Culture

Biggest. Rats. Ever. Fossils Found in East Timor.

Being the size of small dogs didn't stop the extinct rodents from ending up as meals for humans.

Stuart Hay, ANU

Archaeologists working in East Timor have discovered ancient rat fossils, with the largest being 10 times the size of a modern rat.

Upon discovering a species that would likely have had an easier time with its dinner than Pizza Rat, the Australian National University researchers that found these specimens claim the extinct creatures are the largest rats to have ever lived.

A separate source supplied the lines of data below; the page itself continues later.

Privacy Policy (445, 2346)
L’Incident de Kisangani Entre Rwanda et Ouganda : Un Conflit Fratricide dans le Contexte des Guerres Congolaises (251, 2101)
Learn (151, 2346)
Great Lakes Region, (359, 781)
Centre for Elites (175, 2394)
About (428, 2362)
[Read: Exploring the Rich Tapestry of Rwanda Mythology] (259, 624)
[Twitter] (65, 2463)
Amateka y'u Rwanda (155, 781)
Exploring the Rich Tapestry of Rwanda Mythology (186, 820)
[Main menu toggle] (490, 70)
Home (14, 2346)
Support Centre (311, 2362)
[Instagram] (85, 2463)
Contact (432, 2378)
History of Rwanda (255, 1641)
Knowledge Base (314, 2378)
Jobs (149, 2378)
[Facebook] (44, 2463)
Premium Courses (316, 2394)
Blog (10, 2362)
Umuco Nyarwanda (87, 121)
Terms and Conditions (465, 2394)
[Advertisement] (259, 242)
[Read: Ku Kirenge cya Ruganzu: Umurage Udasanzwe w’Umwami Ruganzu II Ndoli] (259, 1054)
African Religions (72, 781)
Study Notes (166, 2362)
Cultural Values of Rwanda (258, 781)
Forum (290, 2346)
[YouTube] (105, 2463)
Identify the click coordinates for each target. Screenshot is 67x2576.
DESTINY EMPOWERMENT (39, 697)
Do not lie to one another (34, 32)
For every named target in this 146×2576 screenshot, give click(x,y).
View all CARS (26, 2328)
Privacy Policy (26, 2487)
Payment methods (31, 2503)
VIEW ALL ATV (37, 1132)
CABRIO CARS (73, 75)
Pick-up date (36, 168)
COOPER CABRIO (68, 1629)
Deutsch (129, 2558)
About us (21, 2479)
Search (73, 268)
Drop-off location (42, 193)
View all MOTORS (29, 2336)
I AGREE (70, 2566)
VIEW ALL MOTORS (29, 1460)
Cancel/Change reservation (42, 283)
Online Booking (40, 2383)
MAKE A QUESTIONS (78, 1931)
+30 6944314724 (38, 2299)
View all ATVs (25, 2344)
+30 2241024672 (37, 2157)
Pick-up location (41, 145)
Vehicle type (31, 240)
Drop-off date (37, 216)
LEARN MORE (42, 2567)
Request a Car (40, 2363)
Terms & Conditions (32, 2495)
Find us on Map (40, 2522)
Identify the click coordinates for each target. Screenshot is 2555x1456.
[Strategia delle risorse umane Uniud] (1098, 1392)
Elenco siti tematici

The college’s website quotes Dr. Julien Louys of the ANU School of Culture, History and Language, one of the rat-finding project’s leaders:

“They are what you would call mega-fauna. The biggest one is about five kilos, the size of a small dog…just to put that in perspective, a large modern rat would be about half a kilo (about one pound).”

Dr. Julien Louys holds the jaw bone of an extinct rat species discovered on East Timor (left), in comparison with the same bone (right), taken from a modern rat. 

Stuart Hay, ANU

Dr. Julien Louys says that the earliest records of humans on East Timor date back about 46,000 years, and that the antediluvian East Timorese people lived alongside the rats—and ate them—a revelation the ANU team made when finding rat bones with burn and cut marks.

Originally tracking the time frame of the first human arrival on East Timor, the ANU archeologists that found the rodent fossils theorize that the introduction of metal tools—which allowed for accelerated forest clearing—may have also brought about the end for the large rats about a thousand years ago.